## Information supplied
┏━━

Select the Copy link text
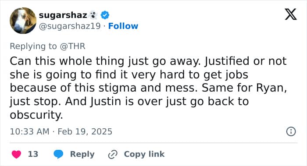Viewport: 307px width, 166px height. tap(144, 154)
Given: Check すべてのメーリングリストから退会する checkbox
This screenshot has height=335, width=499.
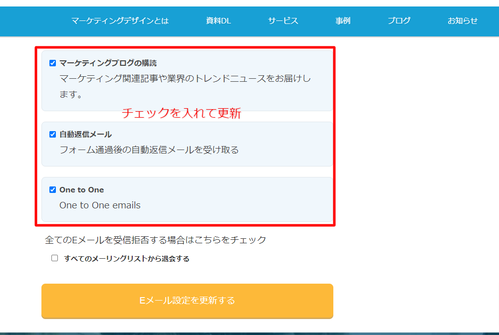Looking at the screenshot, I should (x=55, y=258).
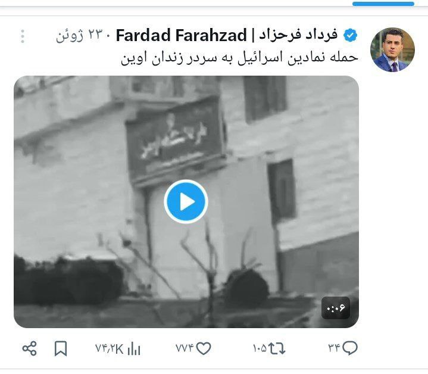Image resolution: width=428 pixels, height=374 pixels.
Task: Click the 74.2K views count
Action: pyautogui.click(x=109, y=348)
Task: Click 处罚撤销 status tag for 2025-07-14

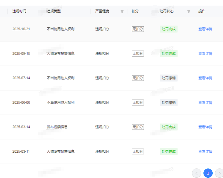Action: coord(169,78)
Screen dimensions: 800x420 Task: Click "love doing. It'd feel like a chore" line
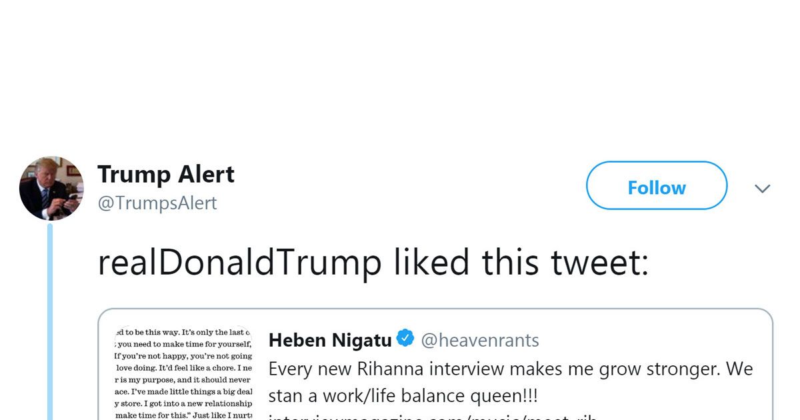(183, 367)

┗━━
┏━━

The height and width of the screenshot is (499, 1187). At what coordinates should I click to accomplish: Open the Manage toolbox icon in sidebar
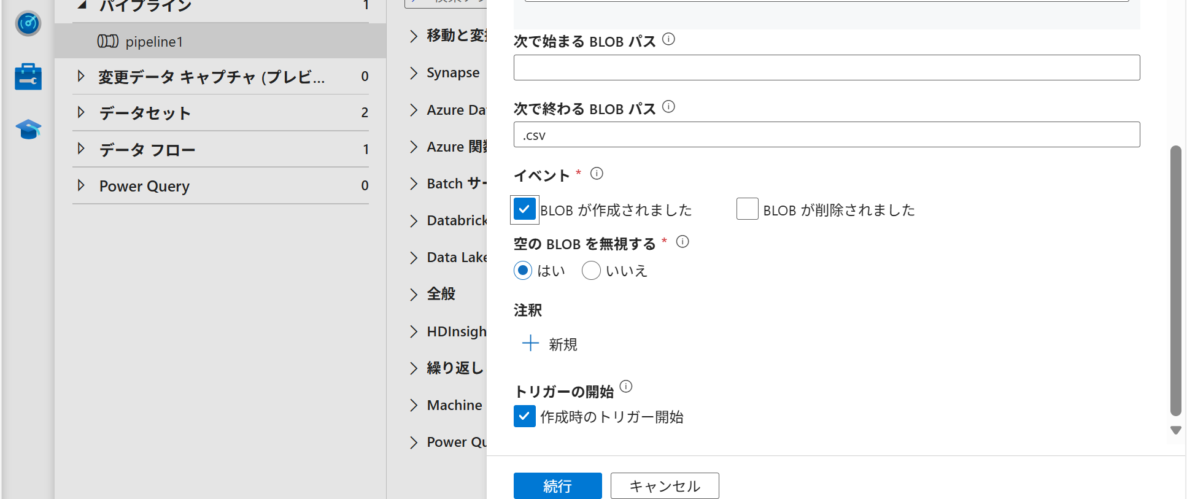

┗━━

## What the exercise asks
Only one stretch of the data is wanted: write out exactly the lines from the one holding "Select the Copy link text" through the one holding "Given: Check すべてのメーリングリストから退会する checkbox", both included, without the pictures.

## Worked solution
Select the Copy link text
Viewport: 307px width, 166px height. tap(144, 154)
Given: Check すべてのメーリングリストから退会する checkbox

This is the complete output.